__What to work on__: Return the line containing "Image resolution: width=638" and every line beneath it through the end of the entries below, unchanged. Pictures stay out.

__Available records__:
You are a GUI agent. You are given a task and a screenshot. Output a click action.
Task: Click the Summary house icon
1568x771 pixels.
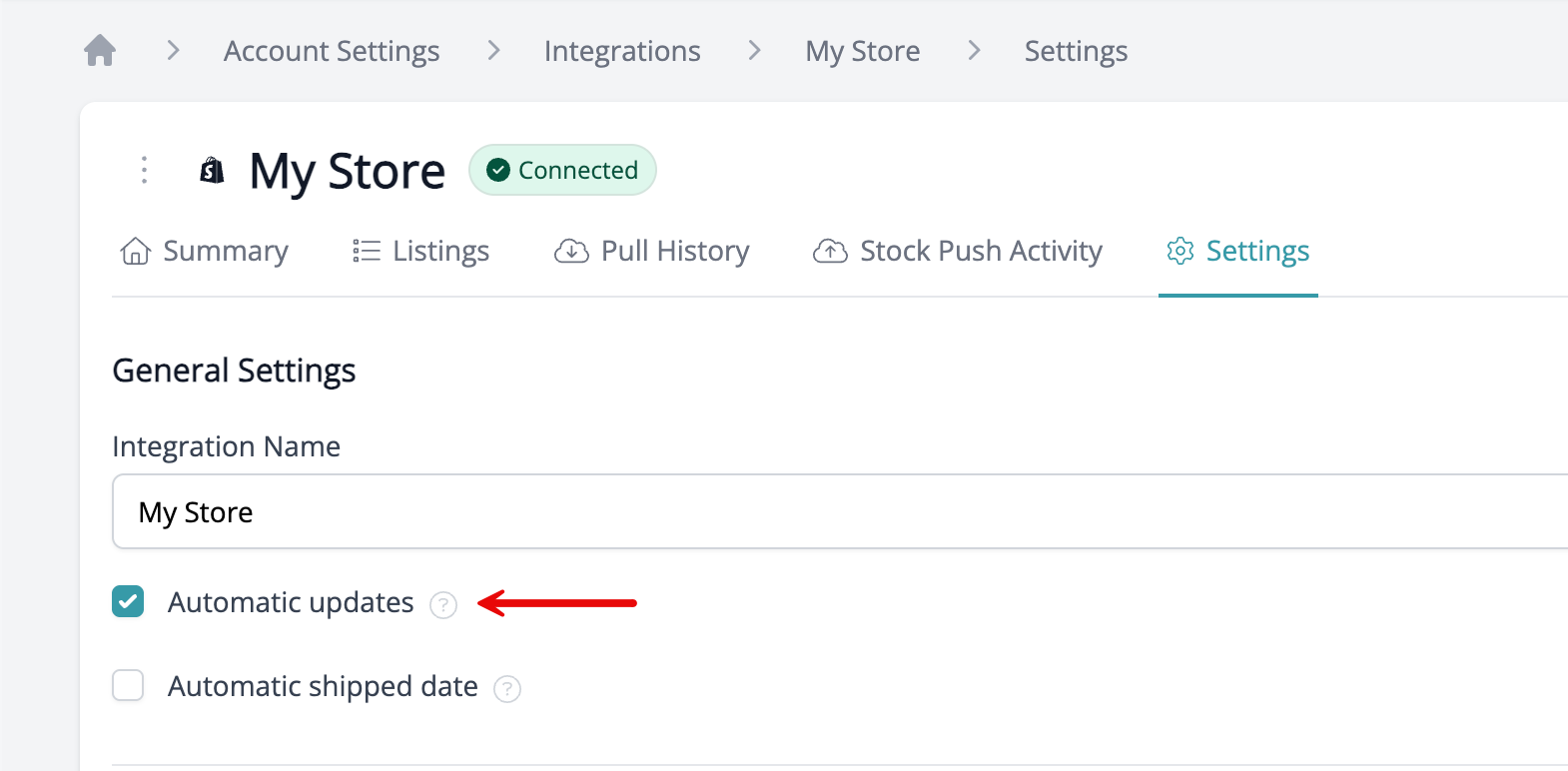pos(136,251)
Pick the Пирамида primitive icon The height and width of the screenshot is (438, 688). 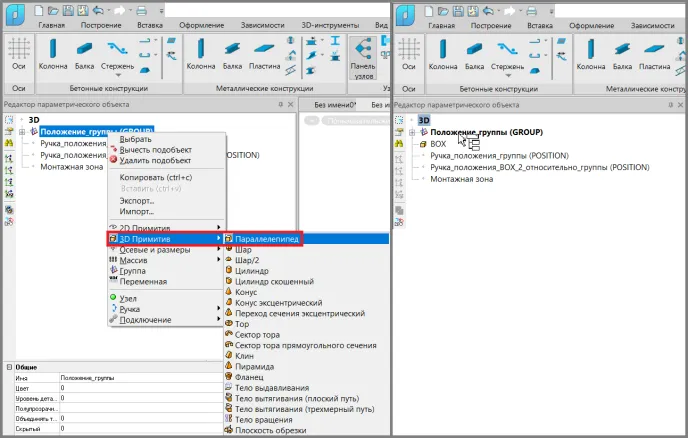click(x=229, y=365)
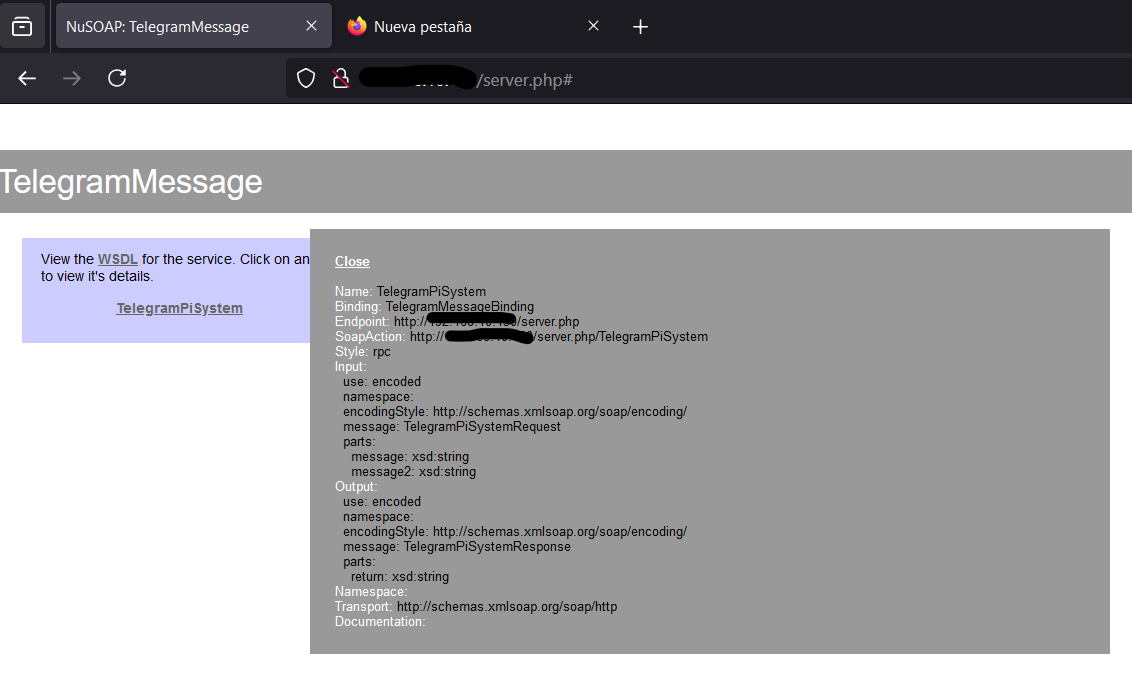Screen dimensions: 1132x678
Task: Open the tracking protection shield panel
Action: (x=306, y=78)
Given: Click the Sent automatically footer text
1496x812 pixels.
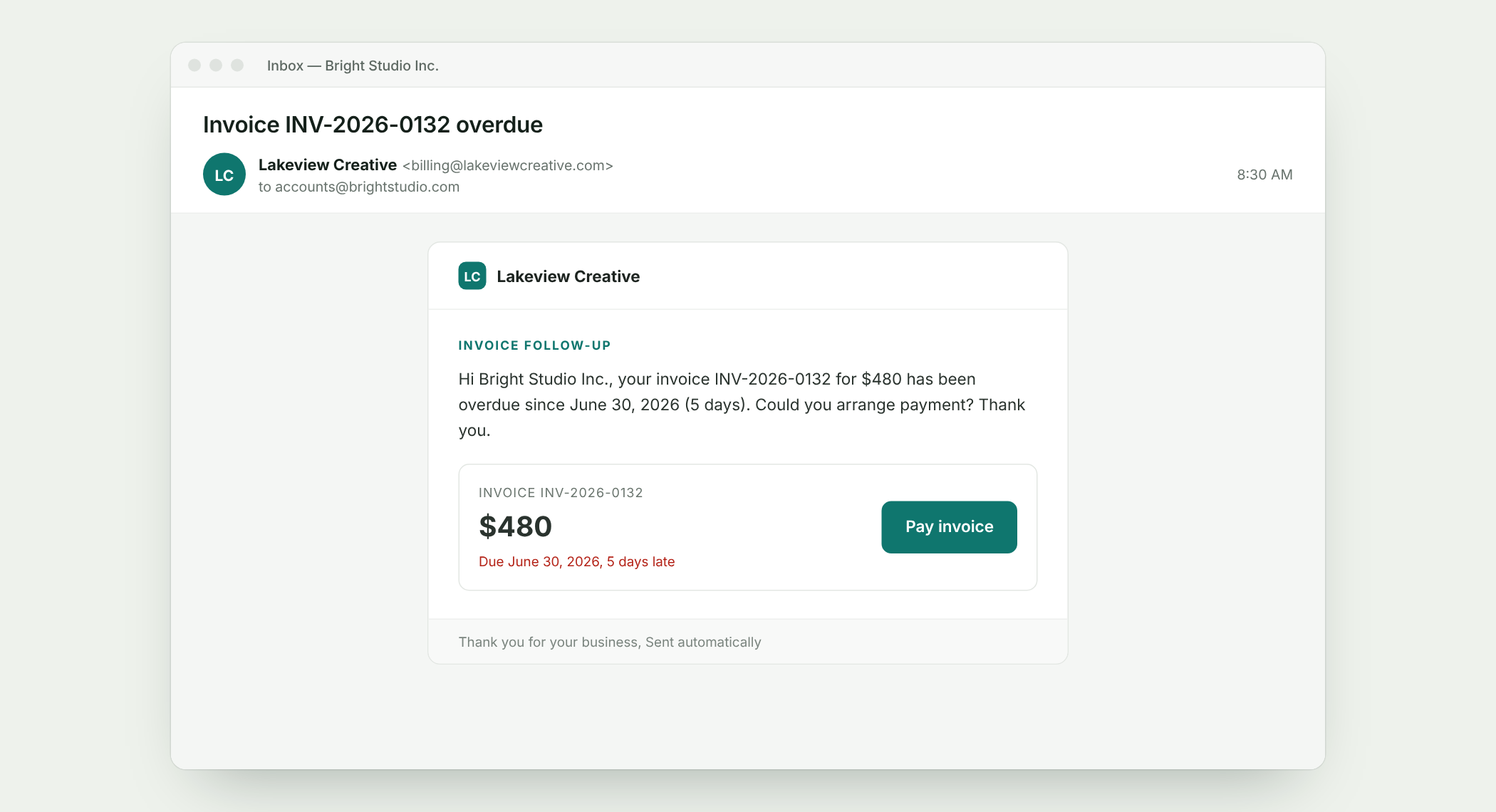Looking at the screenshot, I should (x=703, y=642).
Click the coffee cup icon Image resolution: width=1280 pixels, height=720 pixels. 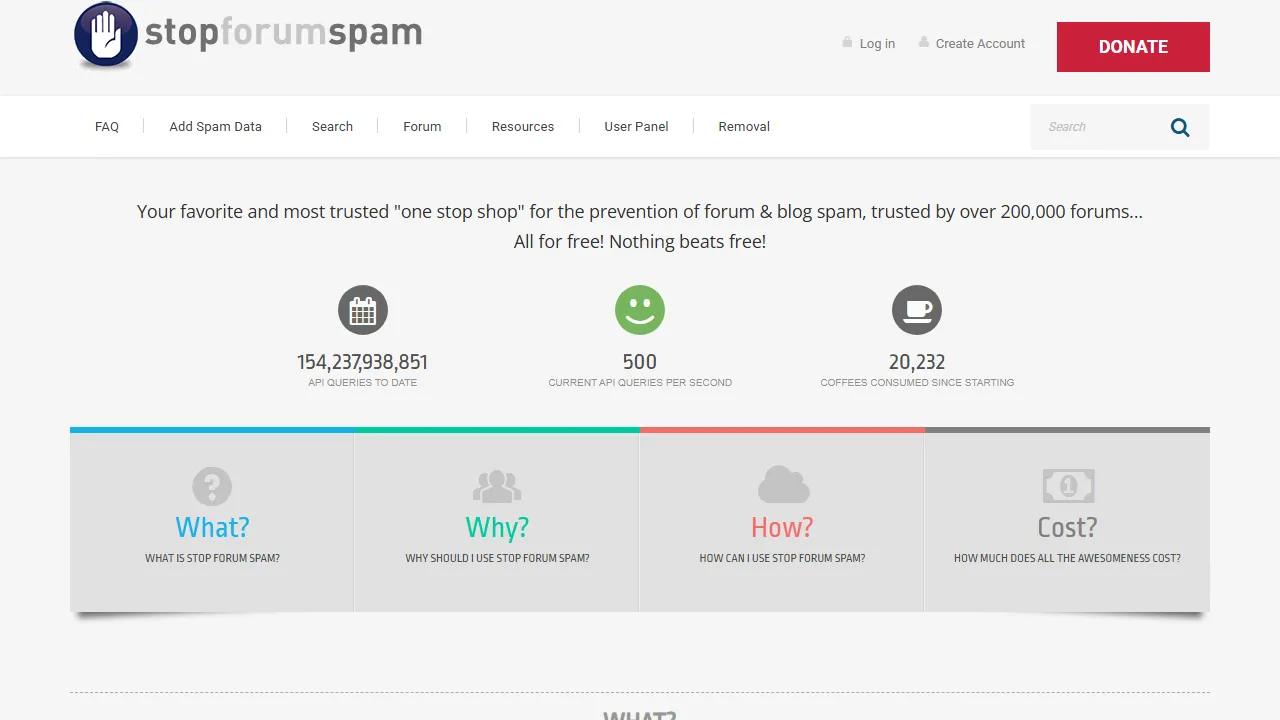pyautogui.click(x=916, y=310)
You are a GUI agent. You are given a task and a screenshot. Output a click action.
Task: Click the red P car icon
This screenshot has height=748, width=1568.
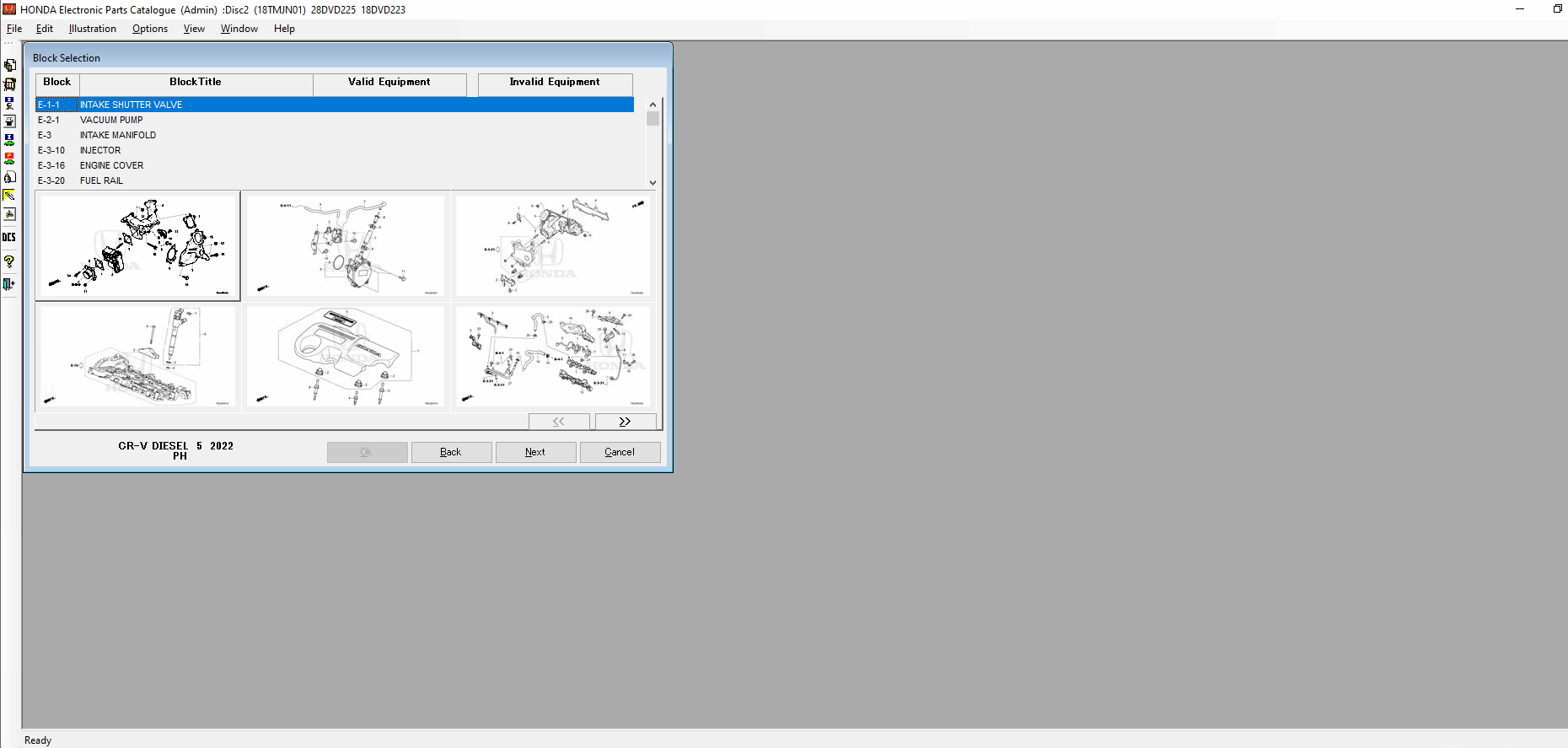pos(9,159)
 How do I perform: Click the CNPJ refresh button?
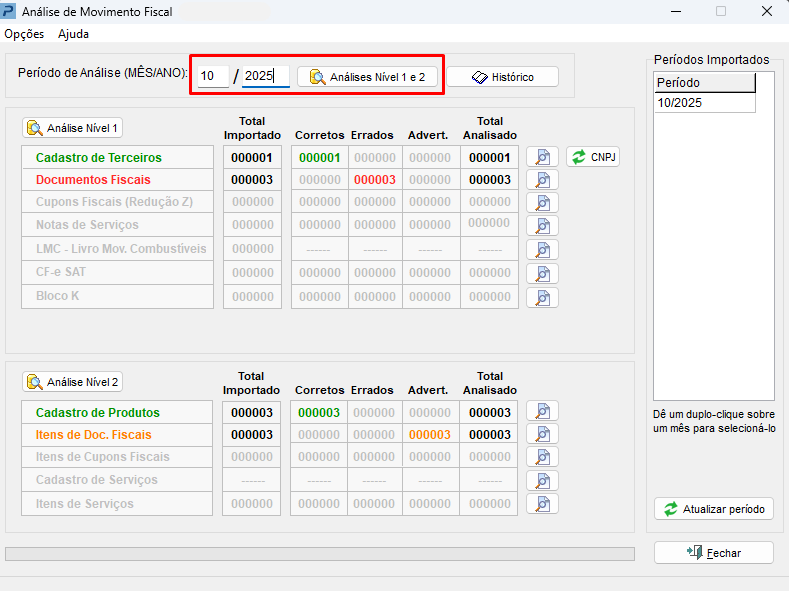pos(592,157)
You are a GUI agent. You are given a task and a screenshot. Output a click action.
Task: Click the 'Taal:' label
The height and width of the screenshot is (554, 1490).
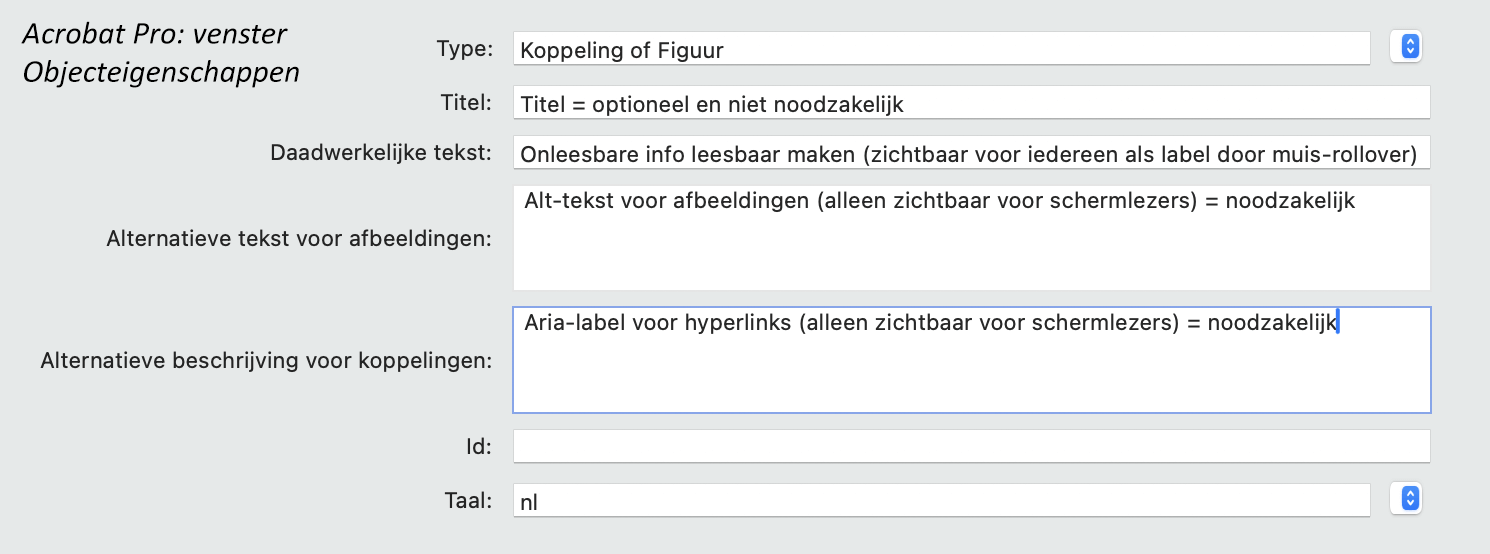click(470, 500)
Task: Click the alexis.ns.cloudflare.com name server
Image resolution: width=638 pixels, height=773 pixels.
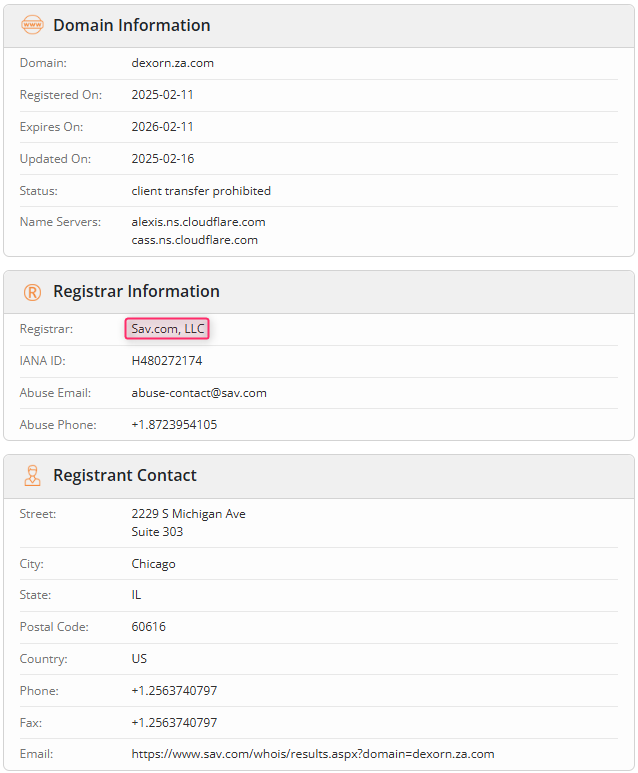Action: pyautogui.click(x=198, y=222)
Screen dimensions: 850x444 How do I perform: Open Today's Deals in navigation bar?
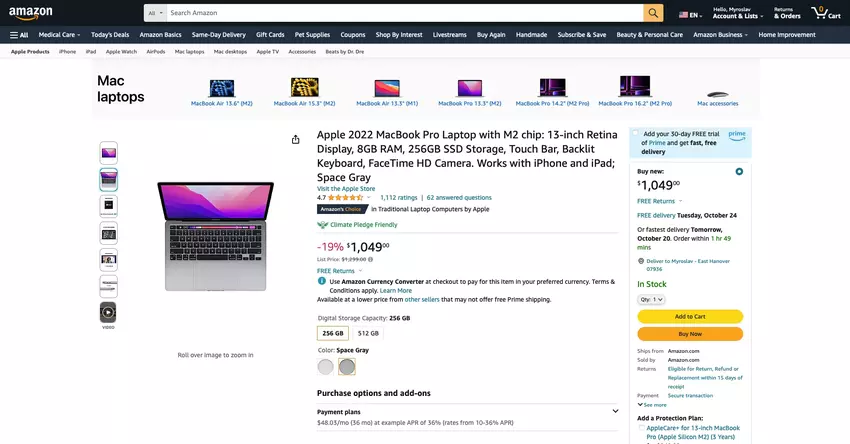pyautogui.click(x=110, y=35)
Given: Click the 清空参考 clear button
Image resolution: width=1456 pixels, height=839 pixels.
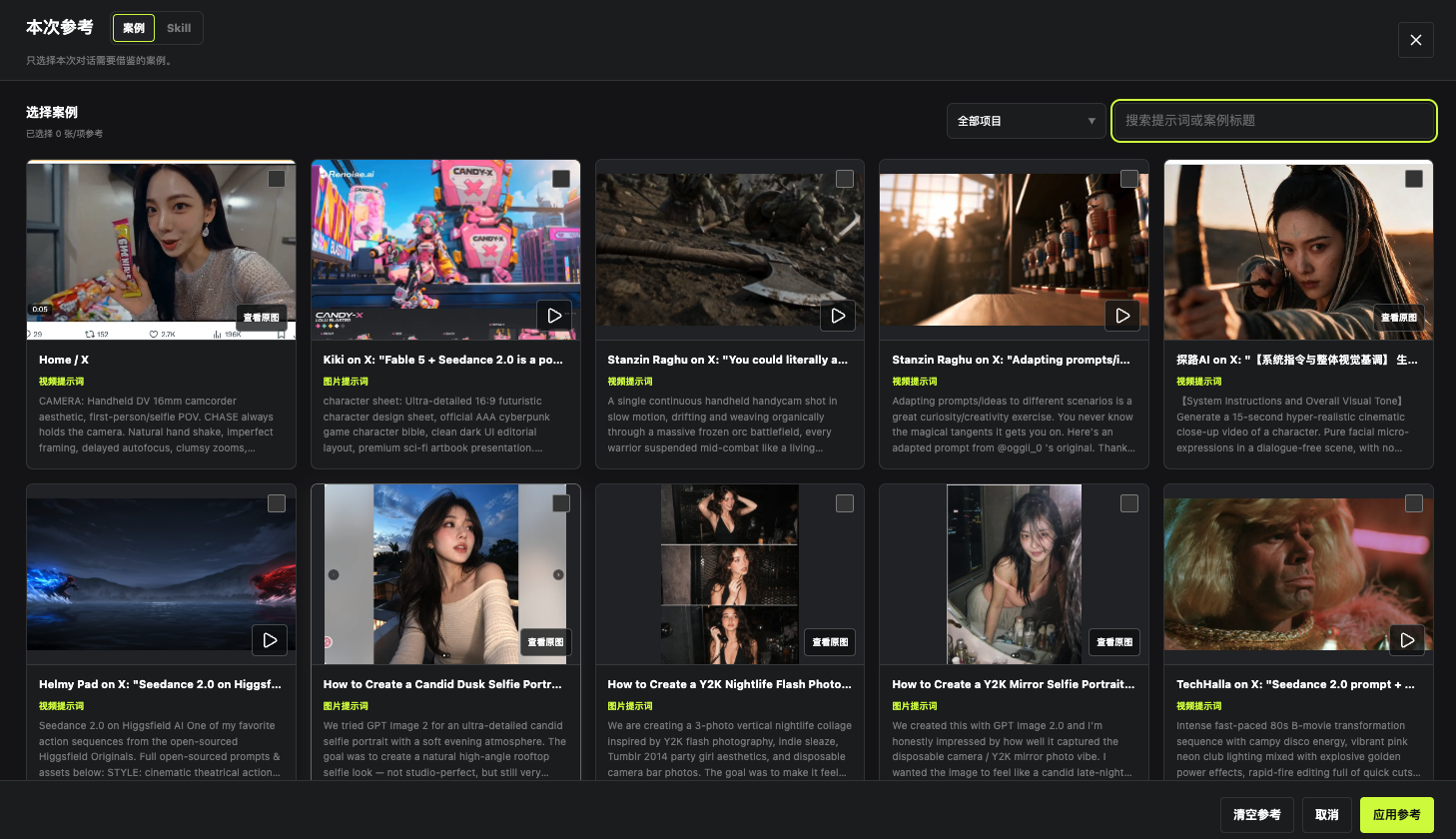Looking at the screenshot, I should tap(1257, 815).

__Problem solution__:
Image resolution: width=638 pixels, height=773 pixels.
Action: pyautogui.click(x=198, y=222)
Screen dimensions: 850x444 How do I perform: Open Today's Deals in navigation bar?
pyautogui.click(x=110, y=35)
Given: Click the 清空参考 clear button
Image resolution: width=1456 pixels, height=839 pixels.
Looking at the screenshot, I should tap(1257, 815).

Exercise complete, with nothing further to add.